Hanya Bermodalkan Eceng Gondok, Produk UMKM Binaan BI Tembus Pasar Global

SEMARANG, BERITAPEDOMAN.com – Hanya bermodalkan tanaman gulma atau biasa disebut eceng gondok, di tangan kreatifitas pelaku UMKM binaan Bank Indonesia  (BI) bisa menghasilkan produk yang bernilai jual dan menembus pasar global.

Adalah bermula melihat banyaknya tanaman eceng gondok di sekitar Dusun Rawan Pening, Desa Kesongo, Kecamatan Tuntang, Kabupaten Semarang, membuat CEO Bengok Craft, Firman Setyaji, tergelitik memanfaatkan peluang bisnis yang hampir tak dilirik itu. Sekaligus berharap membuka lapangan kerja masyarakatnya.

Firman Setyaji, mengungkapkan, terbentuknya Bengok Craft karena melihat eceng gondok sudah sangat mengganggu dan menutupi hampir semua parairan Rawa Pening.

“Melihat itu, timbul juga peluang untuk mulai mengelolah eceng gondok ini menjadi barang bernilai. Tentunya ini juga akan membantu perekonomian masyarakat sekitar, sekaligus berkontribusi menjaga lingkungan,” katanya, pada awak media Makassar, Selasa (22/7/2023).

Sementara, Bussines Development Co Owner Bengok Craft, Astaria Eka Santi, menyatakan, melihat banyak peluang pengrajin di kampungnya yang punya banyak potensi. Hanya saja saat itu, masih terkendala di soal desain, agregator, pemasaran, hingga cost.

“Kami mencoba mengatasi kendala itu. Gayung bersambut dengan dipertemukannya kami dengan Bank Indonesia, sehingga kami mendapat bantuan pendampingan dari Bank Indonesia,” katanya.

Berkat Bengkok Craft, kata Astaria, para pengrajin di kampungnya kini bisa mendapat penghasilan yang layak, karena produk eceng gondok bisa dipasarkan ke sejumlah daerah, bahkan diekspor ke Hongkong, Singapura, hingga negara-negara Eropa.

“Bahkan omzet mereka dari hasil penjualan produk kerajinan berbahan eceng gondok itu mencapai lebih dari Rp30 juta,” katanya.

Kepala Bank Indonesia (BI) Provinsi Sulawesi Selatan (Sulsel), Causa Iman Karana, mengatakan, Kabupaten Semarang ini punya UMKM pengrajin eceng gondok. Produk UMKM ini bahkan sudah berhasil diekspor.

“Semoga dengan memperlihatkan ini, bisa mengambil ilmunya agar bisa diterapkan. Kita berharap nantinya akan banyak UMKM yang bisa menyentuh pasar internasional,” katanya.

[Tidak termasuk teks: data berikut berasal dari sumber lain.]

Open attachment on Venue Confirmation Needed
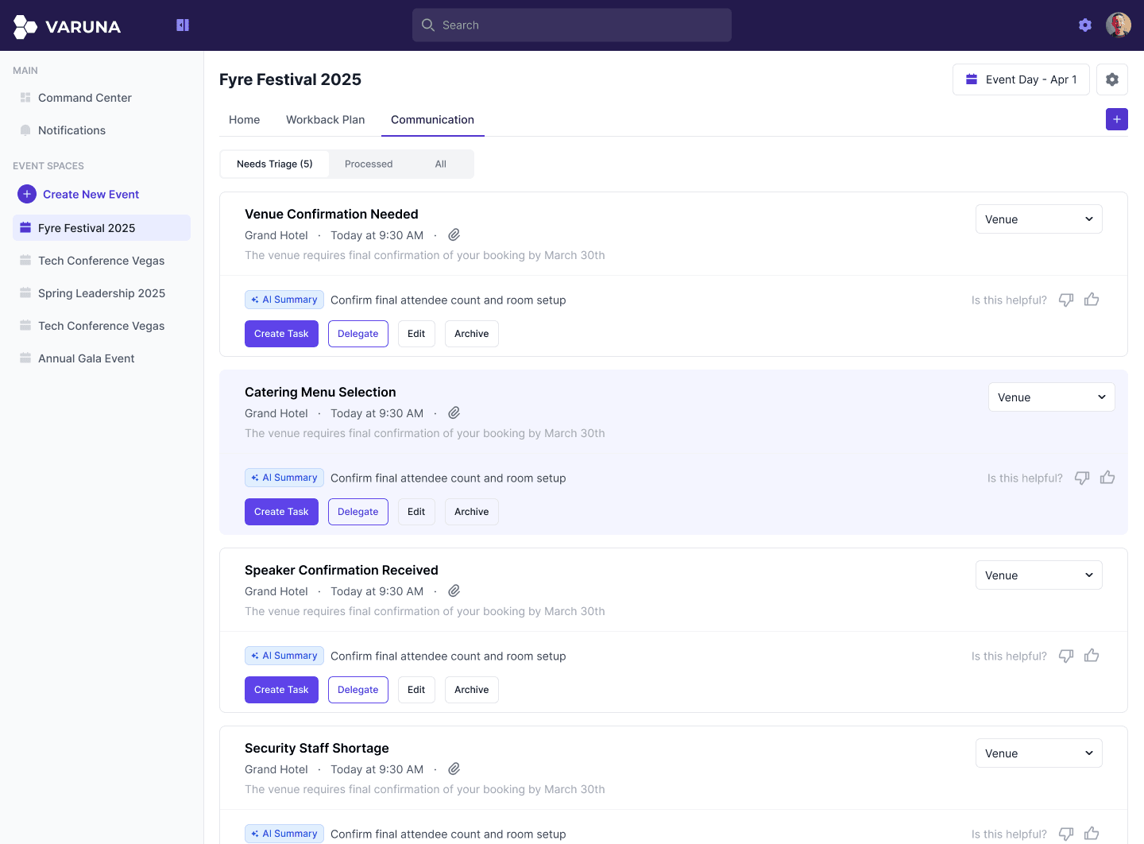Image resolution: width=1144 pixels, height=844 pixels. tap(454, 235)
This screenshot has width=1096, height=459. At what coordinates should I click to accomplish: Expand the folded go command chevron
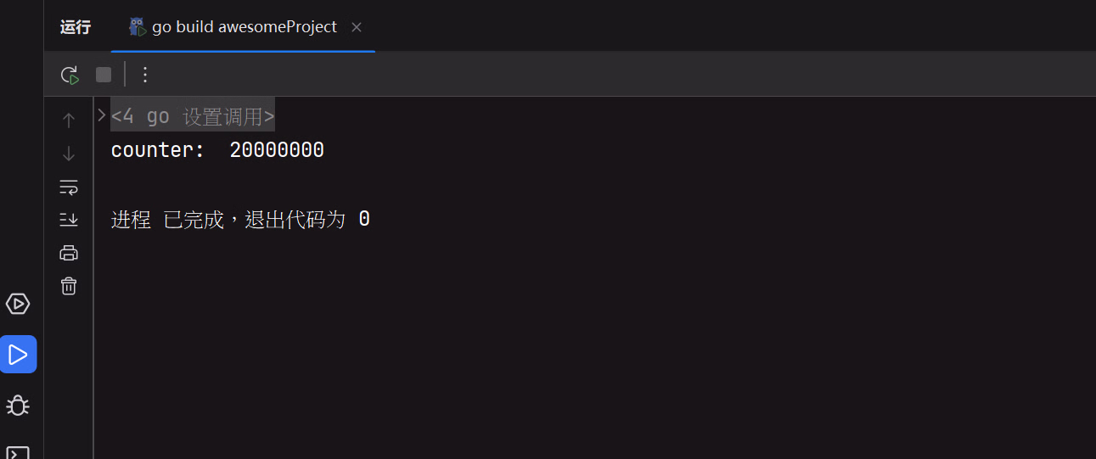tap(102, 115)
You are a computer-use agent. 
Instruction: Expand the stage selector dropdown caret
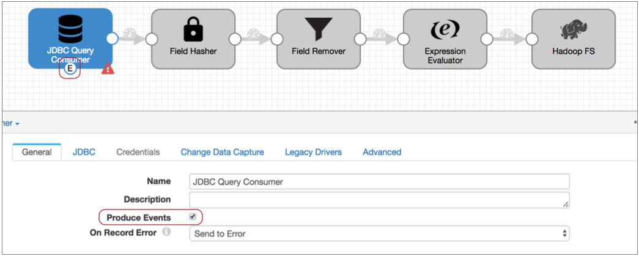[x=18, y=124]
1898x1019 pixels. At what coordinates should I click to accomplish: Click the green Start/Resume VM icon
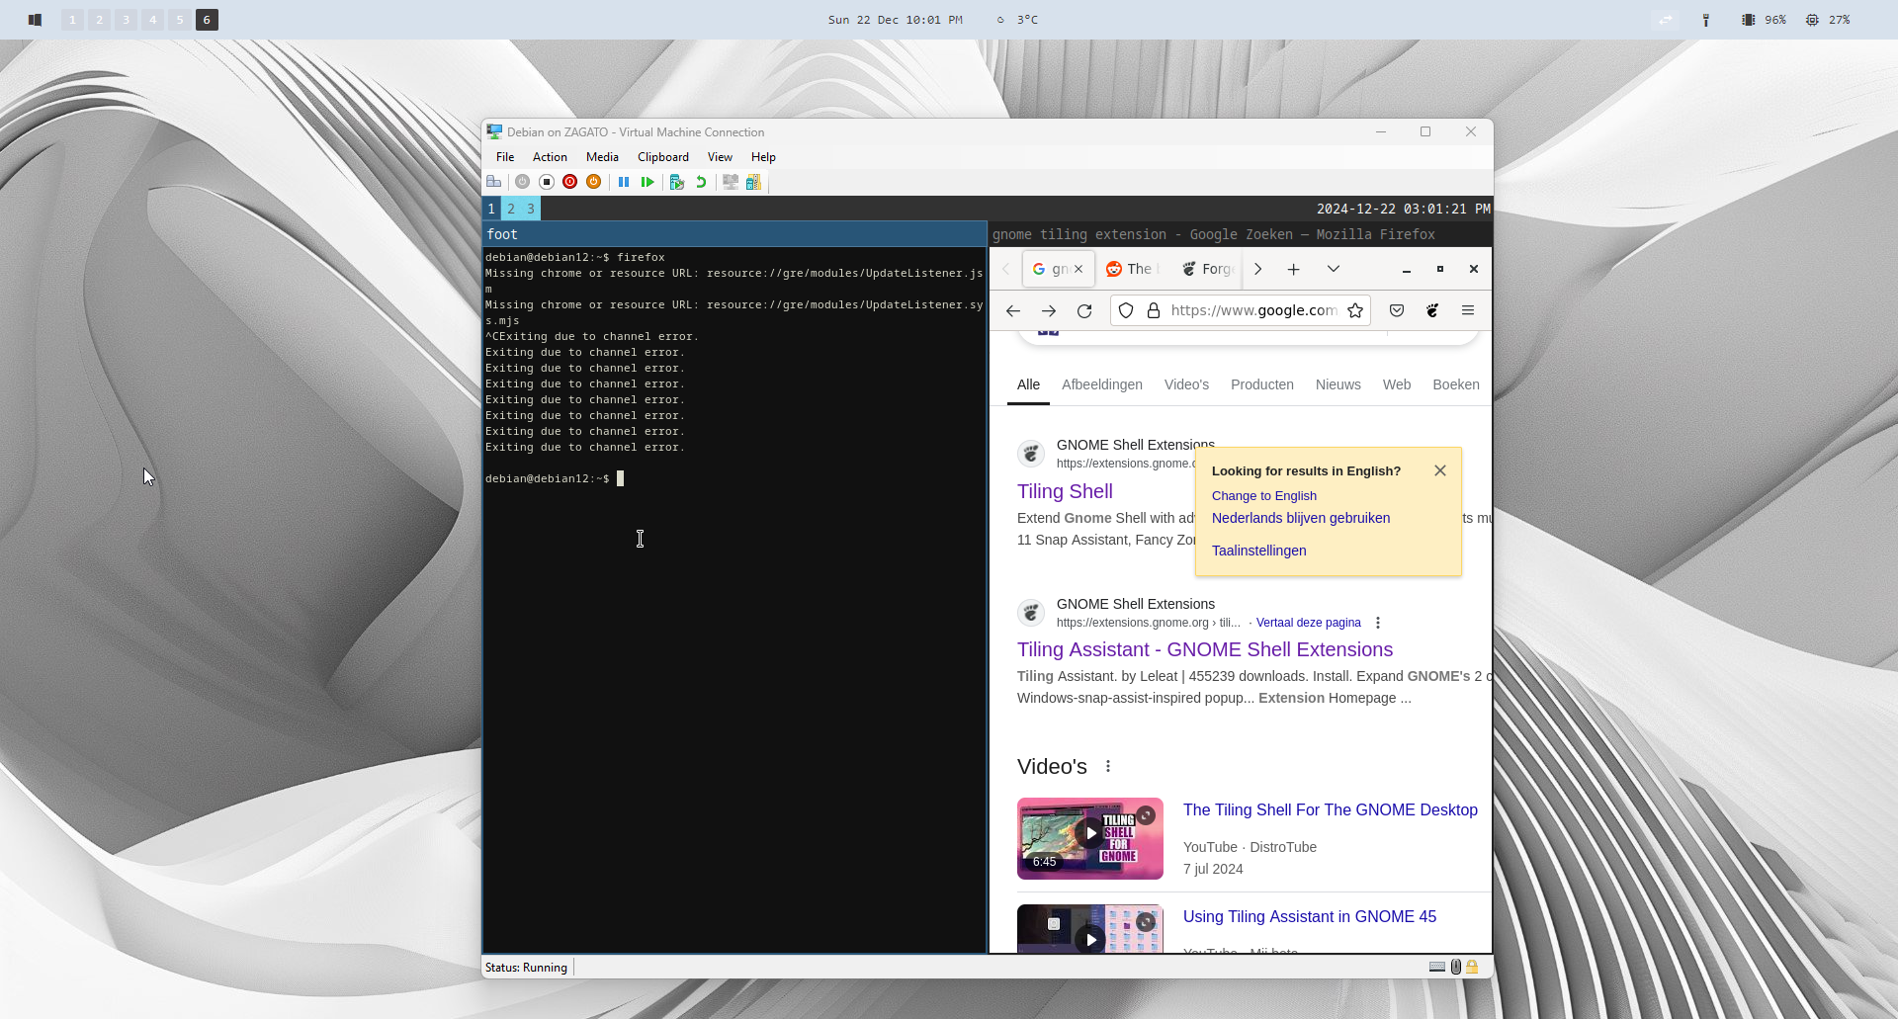[x=647, y=182]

Kepala Divisi Administrasi Implementasi Kebijakan Daerah BI Sulsel, Sakti Arif Wicaksono, mengungkapkan, saat ini sudah ada puluhan UMKM yang menjadi binaan BI Sulsel. Ada juga pengelolaan eceng gondok.

“Pengrajin eceng gondok ini perlu didorong. Apalagi, eceng gondok cukup banyak di Kota Makassar dan daerah lainnya di Sulsel. Ini yang perlu didorong dan mengubah mindset pengelolaan bisnisnya. Mulai dari sisi manajemen, mengelolah produk, dan lainnya agar bisa berdaya saing untuk merebut pasar yang lebih luas,” katanya.